Individuals who aspire to enter professional school were not exempt from the SFFP.  The panel summarized expected competencies for entering students which included foundational competency in mathematics, research methodology, physics, chemistry, and four major areas of biology and biochemistry.  Many medical schools have since begun to adopt these competencies as admissions expectations for incoming students, which means that grades – while still very important – may need to be supplemented by scholarly activity (research) to demonstrate a higher-level of competency.

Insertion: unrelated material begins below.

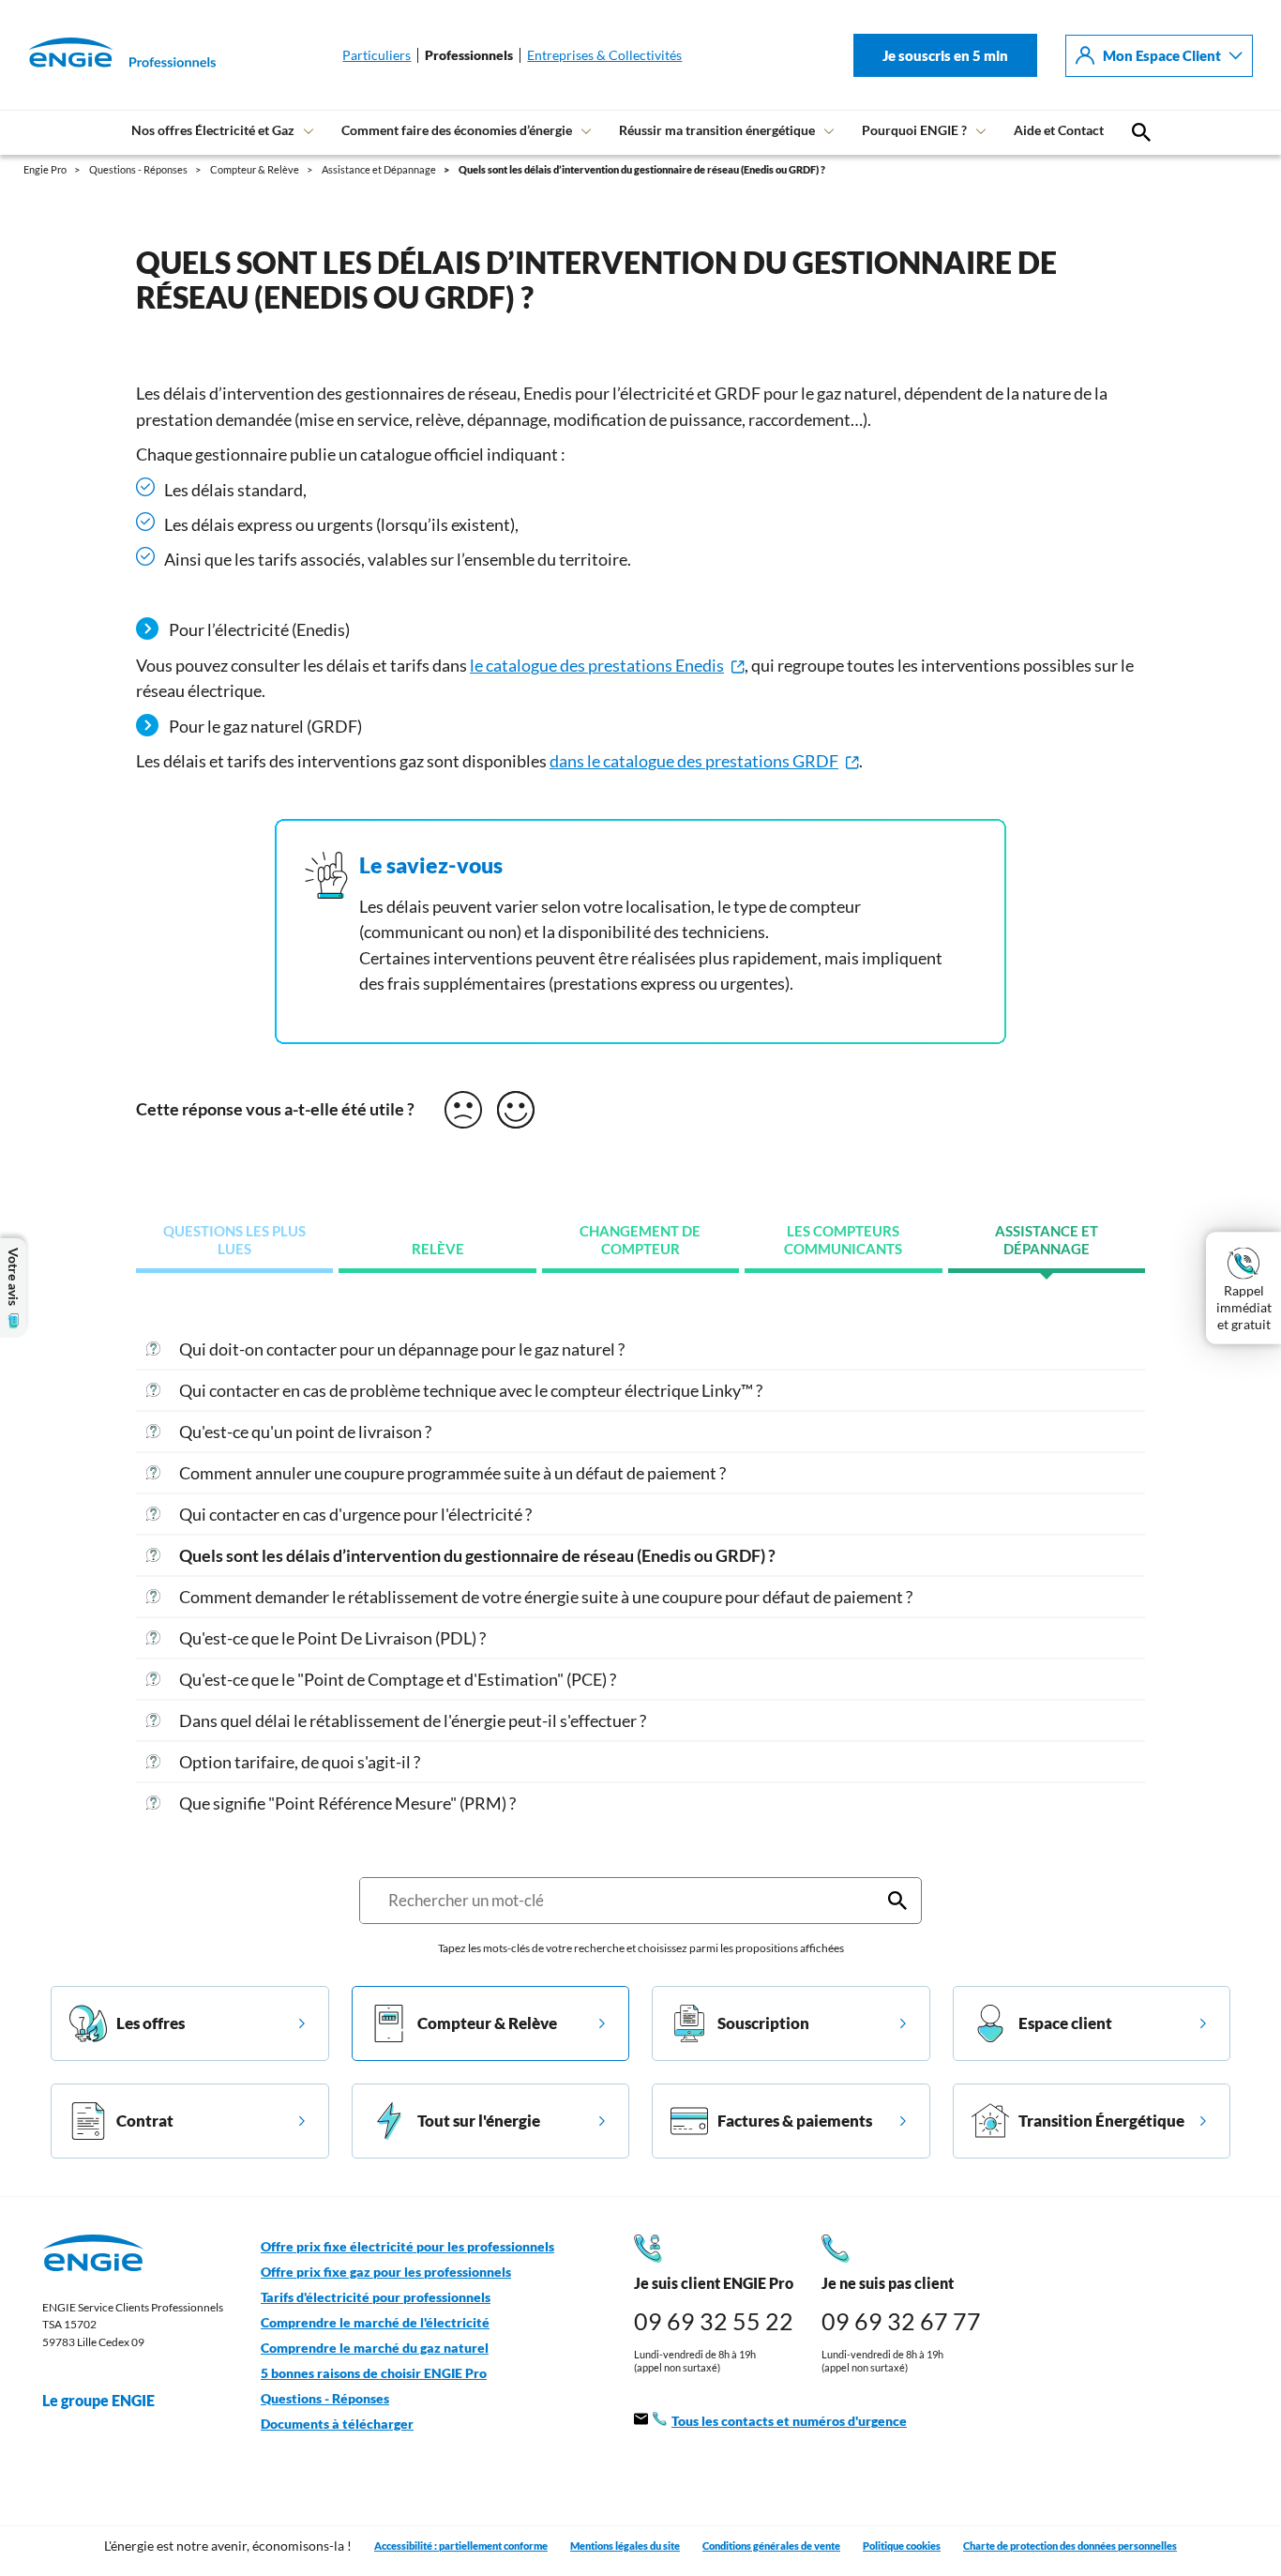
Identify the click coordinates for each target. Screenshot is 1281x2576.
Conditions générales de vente (771, 2545)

As a result, undergraduate institutions are challenged to adjust their “pre-health curricula” and consider creating innovative courses or interdisciplinary majors where students can further apply their knowledge and become more competent in these areas.  In the ideal world, this means that science professor letters of recommendation should be more explicit in discussing the competency development of each applicant according to their perspective, so mentoring relationships become even more critical to an applicant’s profile.  Finally, essay and interview questions can be crafted or evaluated that test the level of scientific competency development that go beyond “tell me about your research”.

The near future

The competency train is not stopping just with science.  Competencies can also be applied to an understanding of cultural or political issues that undergird the delivery of health care, not to mention the psychological or personal behaviors that correlate to a successful long-term career in the profession. The AAMC Behavioral and Social Sciences Expert Panel should release a report this year on this subject.  Indeed I am already measuring all these competencies among pre-health advisees and impending applicants for their institutional letter, which I will discuss in a future article.
Emil Chuck, Ph.D., is the Health Professions Advisor and Term Assistant Professor of Biology and Bioengineering at George Mason University.  He has worked with Kaplan Test Prep & Admissions as an admissions consultant, student advisor, and test prep instructor.  There are no conflicting relationships that are relevant or associated with the information in this article.